小児科

小児の夏の感染症について

2019/07/01

小児の夏の感染症について

7月、梅雨が明ければ夏本番です。夏のこどもというと元気なイメージですが、

この季節に多くみられる病気もあります。夏に流行する感染症をご紹介しましょう。

 

①夏かぜ

 暑い時期に流行するウイルス感染症のことを一般に夏かぜと呼びます。原因となるウイルスは複数あり、一つの病気をさすわけではありません。たいてい高熱が出ますが咳や鼻汁は強くないことが多いです。夏かぜの一部は皮膚や粘膜の症状から、咽頭結膜熱(「プール熱」)、ヘルパンギーナ、手足口病と診断されます。咽頭結膜熱はのどが赤く目の充血や目やにがみられ、のどのアデノウイルス検査が陽性になります。ヘルパンギーナはのどに、手足口病は口の中と手のひら・足の裏(時におしりなどにも)に水疱ができ、どちらも痛みで食欲が落ちます。
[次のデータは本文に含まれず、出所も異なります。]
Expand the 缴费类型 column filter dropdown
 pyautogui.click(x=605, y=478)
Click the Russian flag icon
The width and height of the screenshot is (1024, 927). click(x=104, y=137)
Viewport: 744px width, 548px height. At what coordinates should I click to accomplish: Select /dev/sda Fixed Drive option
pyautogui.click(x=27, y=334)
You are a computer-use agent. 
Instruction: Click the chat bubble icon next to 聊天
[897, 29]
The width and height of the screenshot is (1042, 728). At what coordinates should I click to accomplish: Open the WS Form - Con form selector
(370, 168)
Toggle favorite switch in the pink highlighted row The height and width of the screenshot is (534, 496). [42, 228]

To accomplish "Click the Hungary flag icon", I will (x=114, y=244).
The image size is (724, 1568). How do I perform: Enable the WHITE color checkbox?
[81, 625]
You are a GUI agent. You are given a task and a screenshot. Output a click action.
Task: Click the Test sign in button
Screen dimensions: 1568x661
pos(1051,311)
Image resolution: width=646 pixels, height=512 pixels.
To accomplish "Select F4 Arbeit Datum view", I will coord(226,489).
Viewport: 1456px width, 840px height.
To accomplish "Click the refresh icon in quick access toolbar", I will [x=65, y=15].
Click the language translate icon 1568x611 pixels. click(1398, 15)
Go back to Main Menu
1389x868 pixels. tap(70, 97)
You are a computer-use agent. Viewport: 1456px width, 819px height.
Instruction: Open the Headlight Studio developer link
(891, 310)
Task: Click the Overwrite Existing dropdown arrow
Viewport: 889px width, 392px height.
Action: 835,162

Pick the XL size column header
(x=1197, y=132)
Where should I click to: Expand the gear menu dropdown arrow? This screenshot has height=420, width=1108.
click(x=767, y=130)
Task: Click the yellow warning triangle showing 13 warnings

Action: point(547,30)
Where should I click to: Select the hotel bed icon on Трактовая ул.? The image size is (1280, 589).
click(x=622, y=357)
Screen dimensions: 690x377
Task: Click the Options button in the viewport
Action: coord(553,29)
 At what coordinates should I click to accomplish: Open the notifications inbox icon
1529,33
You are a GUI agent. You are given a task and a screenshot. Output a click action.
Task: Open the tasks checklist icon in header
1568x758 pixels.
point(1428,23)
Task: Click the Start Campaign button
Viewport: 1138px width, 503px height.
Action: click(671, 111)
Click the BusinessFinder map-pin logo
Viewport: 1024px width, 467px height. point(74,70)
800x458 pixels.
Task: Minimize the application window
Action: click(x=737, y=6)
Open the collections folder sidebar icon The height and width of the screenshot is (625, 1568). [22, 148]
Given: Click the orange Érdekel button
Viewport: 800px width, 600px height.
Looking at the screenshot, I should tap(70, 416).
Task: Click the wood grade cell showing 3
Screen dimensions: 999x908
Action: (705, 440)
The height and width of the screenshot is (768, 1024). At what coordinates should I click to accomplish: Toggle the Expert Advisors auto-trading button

 夏かぜはウイルス感染ですので抗生剤は効きません。脱水や栄養不足に注意して自然に治るのを待ちましょう。水やお茶を飲んでものどを痛がるときにはミルクを試してください。まったく食べられないときには水分だけでなく糖分(ブドウ糖)や塩分の補給も忘れずに。熱中症予防を参考にしてください。ヘルパンギーナと手足口病は全身状態が良ければ(発熱がなく食事がとれていれば)登園できますが、咽頭結膜熱は解熱後48時間まで登園できません。

 

 

②伝染性膿痂疹(とびひ)

 子どもに多い皮膚の細菌感染症です。湿疹や虫刺されなどで皮膚を掻いてできた小さな傷に、黄色ブドウ球菌や溶連菌が感染して起こります。赤い発疹ではじまって、膿を持った水疱(膿疱)になり、それが破れてかさぶたになります。これらが混在して広がっていきます。半日から一日で急激に広がることもあります。治療には抗生剤が有効で、数が少なければ塗り薬、数が多かったり発熱があれば飲み薬も必要になります。掻かないようにかゆみ止めの飲み薬を使うこともあります。直接の接触や衣類・タオルを介して感染するので、ほかの子どもと接する場合はガーゼなどで覆って病変部を露出させない、タオルなどを共用しない、といったことに注意が必要です。同じシーズン中は症状を繰り返しやすいので、かさぶたがなくなってきれいな皮膚が出てくるまでしっかり治療してください。

 

 このほか、以前は秋から冬にかけて流行していたRSウイルス感染症が、近年は8月ごろから流行するようになってきています。乳児など小さなお子さんは注意してくださいね。